Sur le second point, le directeur exécutif de l'agence resterait nommé et révocable par le conseil d'administration à la majorité des deux tiers. L'article 22 précise que « le directeur exécutif répond de ses actes devant le conseil d'administration ».

2. Un contrôle de l'agence par les parlements nationaux

La proposition de résolution demande que les parlements nationaux soient tenus informés du fonctionnement et des activités de l'agence, notamment par la création d'une commission de contrôle comprenant des parlementaires nationaux.

Ce souhait rejoint la réserve précédente dans le souci de soumettre cette agence à un système efficace de supervision et de contrôle. Il s'inspire de ce que le Sénat a préconisé s'agissant d'Europol 14 ( * ) .

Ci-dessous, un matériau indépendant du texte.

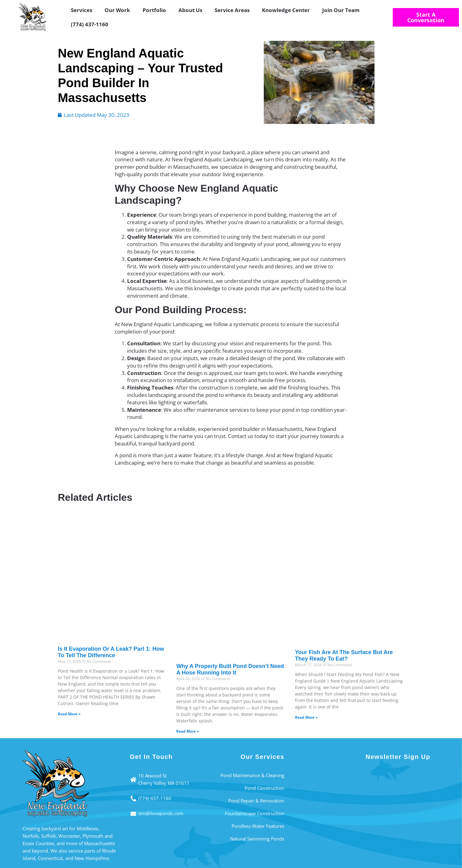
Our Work (117, 10)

Le parallèle avec l'Office européen de police peut être fait dans des matières relevant éminemment de prérogatives de puissance publique.

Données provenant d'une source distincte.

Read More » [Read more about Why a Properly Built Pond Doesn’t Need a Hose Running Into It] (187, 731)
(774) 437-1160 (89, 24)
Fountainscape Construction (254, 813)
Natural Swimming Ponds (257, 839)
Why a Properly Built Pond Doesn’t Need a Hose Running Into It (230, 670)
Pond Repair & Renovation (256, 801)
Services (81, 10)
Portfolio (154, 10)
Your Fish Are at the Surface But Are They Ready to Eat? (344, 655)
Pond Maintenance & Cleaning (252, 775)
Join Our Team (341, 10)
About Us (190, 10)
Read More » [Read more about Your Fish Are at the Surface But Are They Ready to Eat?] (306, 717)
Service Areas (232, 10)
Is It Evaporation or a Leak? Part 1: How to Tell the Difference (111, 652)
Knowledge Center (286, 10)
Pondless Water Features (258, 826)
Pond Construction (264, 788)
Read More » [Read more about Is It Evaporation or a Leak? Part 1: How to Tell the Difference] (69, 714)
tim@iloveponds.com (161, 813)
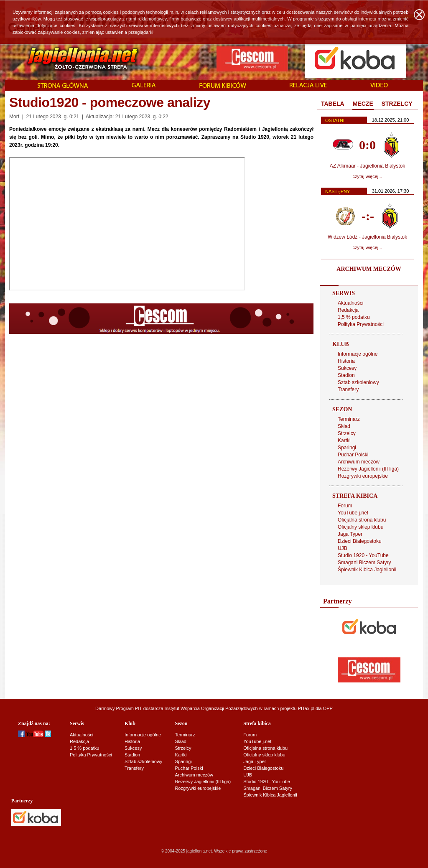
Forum (345, 506)
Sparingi (347, 448)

3. Conserver l'objectif de la création d'une police européenne des frontières

Dans sa proposition de résolution, la délégation pour l'Union européenne appelle à réexaminer l'hypothèse d'une police européenne aux frontières, le cas échéant dans le cadre d'une coopération renforcée. L'agence ne serait donc qu'une étape.

Cette police européenne serait composée de contingents nationaux intervenant en appui des polices locales en cas de besoin .

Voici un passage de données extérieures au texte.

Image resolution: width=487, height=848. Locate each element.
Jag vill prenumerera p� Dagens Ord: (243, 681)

Comme le rappelle la communication de M. Robert Del Picchia sur l'agence européenne 15 ( * ) , la France et l'Allemagne avaient proposé, à nouveau, la création d'une police européenne des frontières dans leur contribution commune à la Convention européenne.

Dans son projet de rapport 16 ( * ) sur la présente proposition de règlement du Conseil, le Parlement européen suggère que l'agence ait pour mission d'étudier la possibilité d'instituer un corps de gardes-frontières européen.

Certes, la création d'une police européenne des frontières rencontre de nombreux obstacles, le principal étant l'absence d'un cadre juridique approprié pour le détachement de personnel disposant de pouvoirs répressifs dans d'autres Etats membres.

Toutefois, l'agence devrait poser les jalons préalables à une telle police, en développant une formation, des modèles d'analyse et des matériels commun.

Votre commission des Lois n'ignore pas que les perspectives ainsi dessinées ne pourront se concrétiser que dans de nombreuses années. Mais le rôle du Parlement en matière européenne est de définir les objectifs souhaitables, quand bien même ceux-ci ne pourraient être atteints que bien plus tard.

* 12 Voir pages 19 et 20.

* 13 A titre d'exemple, le directeur d'Europol est nommé à l'unanimité par le Conseil, après avis du conseil d'administration, et est révocable à la majorité des deux tiers par ce même Conseil, toujours après avis du conseil d'administration.

* 14 Résolution européenne n° 13 (2003-2004) sur le projet de protocole modifiant la Convention Europol proposé par le Danemark. Rapport n° 58 de M. Alex Türk.

* 15 Réunion du mardi 20 janvier 2004 de la Délégation pour l'Union européenne du Sénat.

* 16 Parlement européen - doc. 2003/0273 (CNS) - le 7 janvier 2004.